## begin Dataset content
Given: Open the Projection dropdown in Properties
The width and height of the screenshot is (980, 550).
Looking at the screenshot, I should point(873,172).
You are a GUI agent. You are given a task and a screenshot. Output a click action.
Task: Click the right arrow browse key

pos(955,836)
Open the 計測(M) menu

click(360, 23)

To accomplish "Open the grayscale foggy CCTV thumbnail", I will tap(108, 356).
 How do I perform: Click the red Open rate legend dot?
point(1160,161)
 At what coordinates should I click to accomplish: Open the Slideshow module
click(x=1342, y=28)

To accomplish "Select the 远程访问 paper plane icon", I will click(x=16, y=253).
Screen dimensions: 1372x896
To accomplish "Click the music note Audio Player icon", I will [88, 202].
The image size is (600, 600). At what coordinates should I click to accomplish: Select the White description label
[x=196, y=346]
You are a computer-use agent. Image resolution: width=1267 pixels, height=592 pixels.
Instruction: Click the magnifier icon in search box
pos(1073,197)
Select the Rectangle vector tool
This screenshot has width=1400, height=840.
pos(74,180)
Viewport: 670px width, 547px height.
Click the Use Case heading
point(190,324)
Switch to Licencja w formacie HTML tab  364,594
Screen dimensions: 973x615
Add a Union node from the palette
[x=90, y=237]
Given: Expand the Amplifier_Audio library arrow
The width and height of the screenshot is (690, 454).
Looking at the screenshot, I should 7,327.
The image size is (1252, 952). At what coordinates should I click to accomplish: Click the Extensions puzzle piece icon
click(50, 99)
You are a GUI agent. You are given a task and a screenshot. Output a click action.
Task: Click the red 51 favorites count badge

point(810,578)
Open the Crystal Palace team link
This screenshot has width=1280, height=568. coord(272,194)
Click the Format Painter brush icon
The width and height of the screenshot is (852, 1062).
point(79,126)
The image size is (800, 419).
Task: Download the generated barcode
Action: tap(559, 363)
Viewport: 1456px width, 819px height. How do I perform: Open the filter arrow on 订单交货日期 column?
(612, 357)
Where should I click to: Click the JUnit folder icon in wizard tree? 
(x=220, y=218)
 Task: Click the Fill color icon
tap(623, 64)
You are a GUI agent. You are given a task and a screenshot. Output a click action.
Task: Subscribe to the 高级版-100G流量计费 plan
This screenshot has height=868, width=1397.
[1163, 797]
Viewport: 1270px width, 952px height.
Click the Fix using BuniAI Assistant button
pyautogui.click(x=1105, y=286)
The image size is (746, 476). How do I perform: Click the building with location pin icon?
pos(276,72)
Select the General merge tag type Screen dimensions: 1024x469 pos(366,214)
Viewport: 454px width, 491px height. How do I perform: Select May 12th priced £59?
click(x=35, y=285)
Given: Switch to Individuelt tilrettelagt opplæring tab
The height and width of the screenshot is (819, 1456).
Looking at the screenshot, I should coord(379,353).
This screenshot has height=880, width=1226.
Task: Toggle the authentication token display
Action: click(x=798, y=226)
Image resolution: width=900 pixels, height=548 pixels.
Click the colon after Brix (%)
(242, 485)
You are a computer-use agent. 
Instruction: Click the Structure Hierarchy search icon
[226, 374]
## end Dataset content
• What you have to do:
Output the part of the entries that opens with the line containing "Select the Rectangle vector tool" and closes with the line containing "point(810,578)" as a numbered list, omitting blank lines.

• Finished answer:
1. Select the Rectangle vector tool
2. This screenshot has width=1400, height=840.
3. pos(74,180)
4. Viewport: 670px width, 547px height.
5. Click the Use Case heading
6. point(190,324)
7. Switch to Licencja w formacie HTML tab  364,594
8. Screen dimensions: 973x615
9. Add a Union node from the palette
10. [x=90, y=237]
11. Given: Expand the Amplifier_Audio library arrow
12. The width and height of the screenshot is (690, 454).
13. Looking at the screenshot, I should 7,327.
14. The image size is (1252, 952). At what coordinates should I click to accomplish: Click the Extensions puzzle piece icon
15. click(50, 99)
16. You are a GUI agent. You are given a task and a screenshot. Output a click action.
17. Task: Click the red 51 favorites count badge
18. point(810,578)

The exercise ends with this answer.